Acclamé par l’ensemble des journaleux, le nouveau jeu tout en coton de la boule rose a vraiment fait sensation lors de son annonce. La raison ? Une esthétique tout en fil de laine du plus bel effet et un gameplay accompagnant celle-ci. Kirby Au Fil de l’Aventure mérite-il que l’on s’intéresse de nouveau à Kirby ?
Histoire
Fidèle à sa réputation, le scénario de ce Kirby ne vole pas bien haut.
Dans le merveilleux pays de Dreamland, Kirby, qui souhaitait faire taire son estomac, fût attiré par une tomate un peu bizarre. Une fois avalée, cette tomate se révéla être celle du grand sorcier Maillalenvers (à ne pas confondre avec l’abeille) qui, furieux, aspira Kirby dans sa dimension. Quand il s’y réveilla, il fût transformé en fil de laine, dans un monde de tissu. Ca c’est du bad trip !

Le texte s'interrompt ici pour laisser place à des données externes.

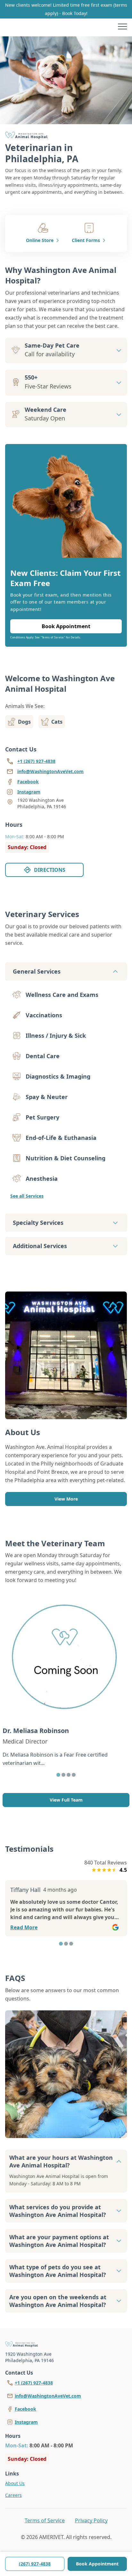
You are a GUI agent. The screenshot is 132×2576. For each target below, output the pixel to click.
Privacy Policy (91, 2520)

Sitôt arrivé dans cette nouvelle contrée, Kirby sauva le Prince Ponpon d’un monstre qui le pourchassait. Ce dernier, attiré par le pouvoir de transformation de Kirby, lui demanda de l’aider à réparer le Royaume de Courtepointe, décousu par le sorcier Maillalenvers.
C’est sur cette excuse que le jeu vous lance dans un monde tout en laine, où votre but sera de parcourir les niveaux afin de rafistoler ce Royaume.
Si cette histoire n’a absolument rien d’original, c’est dans sa narration qu’elle se démarque. Souhaitant exploiter à fond l’univers de coutures enfantines et mignonnes, l’histoire vous sera contée par un narrateur, un peu comme ceux des cassettes audio de notre enfance. Celui qui met beaucoup d’intonations, mais qui parle calmement, qui prend des voix différentes pour faire parler les personnages, en oubliant pas le « pensa Kirby » typiquement narratif.
Là où Good-Feel, les développeurs du jeu, ont bien fait leur travail, c’est qu’ils ont réussi à nous imposer leur univers. Même si ce n’est plus de notre âge, ils réussissent à nous attendrir un peu et à nous faire entrer dans le Royaume de Courtepointe.
C’est au niveau de l’inspiration que ça bloque un peu pour ma part. Entre le fait d’avoir recyclé Dadidou et Metaknight, alors que d’autres méchants auraient pu être créés, je trouve que le grand sorcier ressemble beaucoup au méchant de Super Paper Mario. Le concept de base du jeu repose d’ailleurs un peu sur le même principe, sauf qu’au lieu de jouer avec le papier, vous manipulez des coutures.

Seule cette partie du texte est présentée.